What is of interest to me today is the variety of sub-disciplines that make up the large field of stratigraphic interpretation. Four words are used to describe four different means of interpreting the layering found in Earth's crust, to derive the relative older-younger relationships:

1. Lithostratigraphy is the study of the sequence of rock types. It is well known that many geological processes take place over large areas. The filling in of an ocean basin may be a generally uniform process that covers hundreds of miles. Sand dune fields that accompany desert formation may also cover many miles.
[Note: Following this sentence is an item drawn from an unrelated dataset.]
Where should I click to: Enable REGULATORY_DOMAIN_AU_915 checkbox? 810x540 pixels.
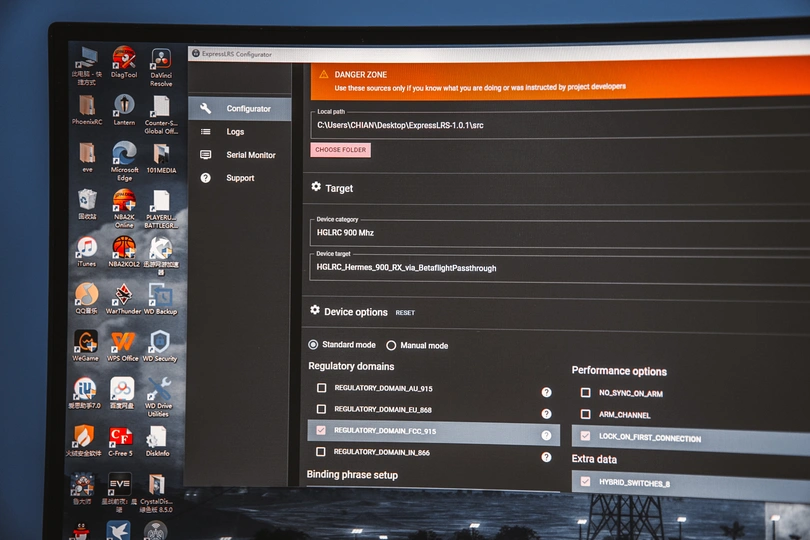321,388
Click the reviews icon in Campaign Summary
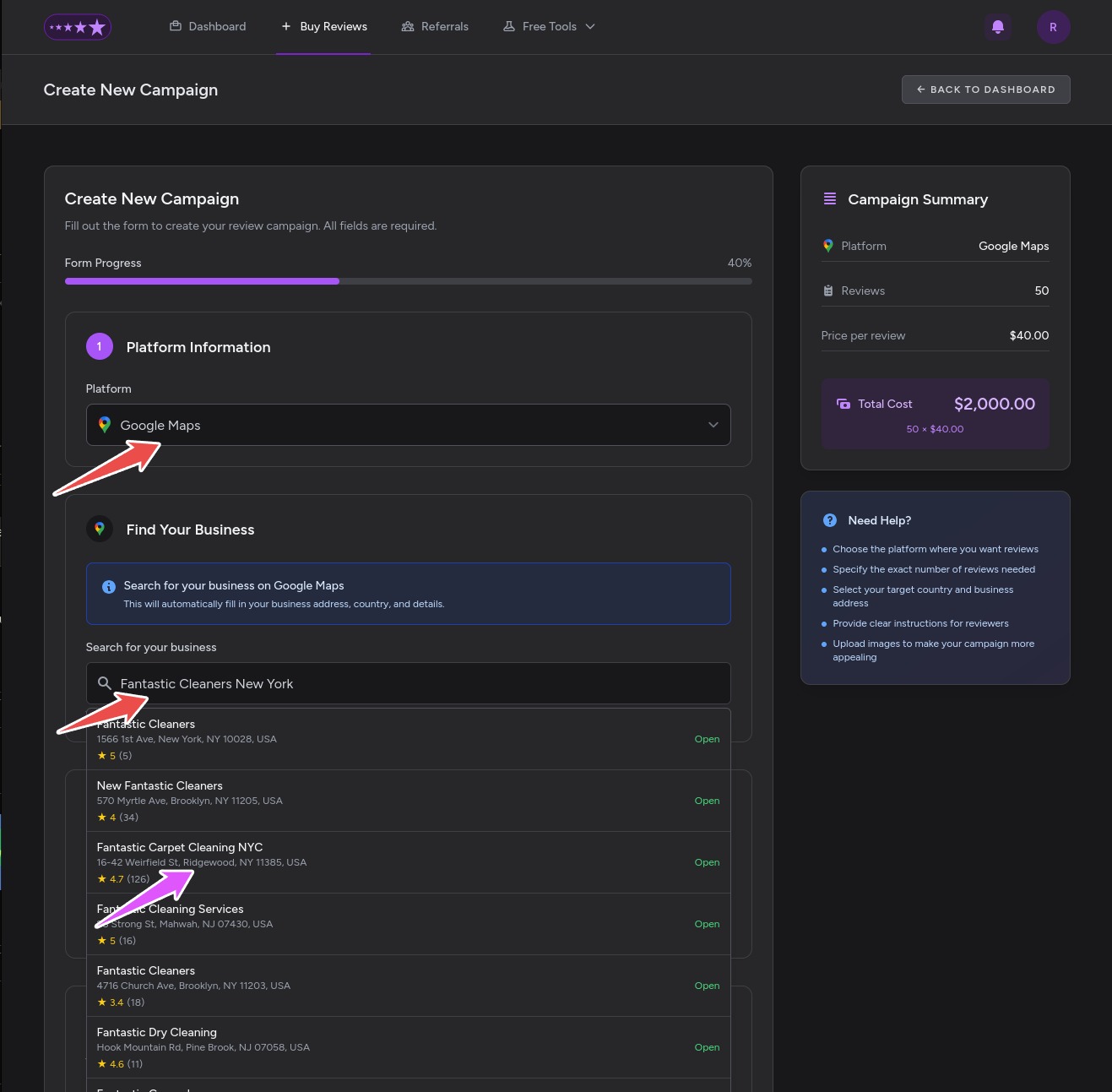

So if in one large outcrop you find the sequence (from bottom to top) rocky sand, shaly mud, fine sand, dune sand; then several miles away there is an outcrop with the same sequence and similar thicknesses of each layer, it is likely that the two outcrops are related. Both cover a similar time span, and a few events within that time span can be correlated between the two outcrops.
2. Biostratigraphy is the study of sequences of fossils, often within layers that are lithologically uniform, and of course from layer to layer. Many kinds of animals and some plants were widespread, even having worldwide distribution during the period in which they flourished. Whenever you find one of these "index fossils" as they are called, you can state that the layer in which it was found has a certain geological relationship, wherever on Earth it may be.
3. Stable Isotope Stratigraphy is not usually worldwide in scope, but serves to correlate things like a certain concentration of an isotope such as O18 throughout a region that experienced a similar climatic history, such as a large lake or a semi-enclosed ocean basin. Most frequently, it is the pattern in the rise and fall of the isotope's concentration that is mapped and used to correlate from place to place.
4. Magnetostratigraphy is the most recent stratigraphic tool, being only about fifty years old. It is based on the learning in the early 1960s that Earth's magnetic field has reversed itself periodically. By taking a series of magnetic measurements across a layered outcrop, the positions of reversals can be mapped and correlated from place to place. This was a worldwide phenomenon.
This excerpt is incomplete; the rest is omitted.